A circle has center on the side AB of the cyclic quadrilateral $ABCD$. The other three sides are tangent to the circle. Prove that $AD + BC = AB$.

My question is ;

Is it necessary that the center of circle is the midpoint of $AB$? Does it matter?

As I was able to solve most of the other problems, and from what I have heard, this is one of the easier problems so I shouldn't be having much trouble with it but I don't know why before starting the problem (at 2 in the night), I had this confusion in my mind so now I can't move past.

I am sorry if this is a dumb question, but please please clear my confusion.

Answer 1

Answer: No, it's not necessary that the center of the circle is, at the same time, the midpoint of $AB$.

For the proof, consider a point $T$ on $AB$, such that $BT=BC$, and let us employ directed angles.

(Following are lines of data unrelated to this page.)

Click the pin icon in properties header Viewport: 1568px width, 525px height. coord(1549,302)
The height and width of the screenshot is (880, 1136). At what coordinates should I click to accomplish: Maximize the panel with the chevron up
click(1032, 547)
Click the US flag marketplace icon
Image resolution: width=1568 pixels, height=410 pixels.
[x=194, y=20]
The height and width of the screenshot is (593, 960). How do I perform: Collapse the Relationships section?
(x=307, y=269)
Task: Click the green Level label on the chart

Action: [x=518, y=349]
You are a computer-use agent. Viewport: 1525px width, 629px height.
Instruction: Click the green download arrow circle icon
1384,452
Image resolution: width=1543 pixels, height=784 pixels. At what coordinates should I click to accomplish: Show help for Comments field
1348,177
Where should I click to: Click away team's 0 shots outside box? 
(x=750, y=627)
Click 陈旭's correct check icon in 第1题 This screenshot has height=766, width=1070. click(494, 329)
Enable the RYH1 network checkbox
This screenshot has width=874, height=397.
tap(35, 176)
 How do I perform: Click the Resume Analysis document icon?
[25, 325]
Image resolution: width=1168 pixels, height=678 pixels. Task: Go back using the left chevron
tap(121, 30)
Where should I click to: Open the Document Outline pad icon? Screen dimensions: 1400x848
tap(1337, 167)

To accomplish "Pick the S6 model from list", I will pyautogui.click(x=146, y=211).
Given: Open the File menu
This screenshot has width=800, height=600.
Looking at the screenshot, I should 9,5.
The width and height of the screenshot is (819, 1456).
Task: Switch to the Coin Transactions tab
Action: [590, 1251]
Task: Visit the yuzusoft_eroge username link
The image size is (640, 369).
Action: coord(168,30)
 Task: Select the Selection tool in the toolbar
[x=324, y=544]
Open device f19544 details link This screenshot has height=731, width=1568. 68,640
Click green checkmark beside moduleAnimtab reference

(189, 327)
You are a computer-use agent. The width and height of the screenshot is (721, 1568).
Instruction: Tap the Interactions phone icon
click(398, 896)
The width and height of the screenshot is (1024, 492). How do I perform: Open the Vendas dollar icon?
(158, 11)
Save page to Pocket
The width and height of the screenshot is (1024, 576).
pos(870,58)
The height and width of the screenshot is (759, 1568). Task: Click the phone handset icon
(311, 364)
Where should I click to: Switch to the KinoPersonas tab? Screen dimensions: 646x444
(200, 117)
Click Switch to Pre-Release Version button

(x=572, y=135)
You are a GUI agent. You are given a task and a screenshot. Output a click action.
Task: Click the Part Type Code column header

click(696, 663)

We will proceed to show that $AT=AD$. In fact, let $O$ be the center of the circle, and observe that $DOTC$ is a cyclic quadrilateral too: $$\angle ODC=\frac{\angle ADC}2=\frac{180^\circ-\angle CBA}2=\angle BTC$$ But then $$\angle DTA=\angle DCO=\frac{\angle DCB}2=\frac{180^\circ -\angle BAD}2\implies AT=AD$$

Notice: We did not require $O$ to be the midpoint of $AB$. And playing around (say: with geogebra or desmos) will show that such a configuration is possible.

Answer 2

Attempting a sketch with Geogebra, the answer seems to be no, $O$ does not have to be the centre of $AB$.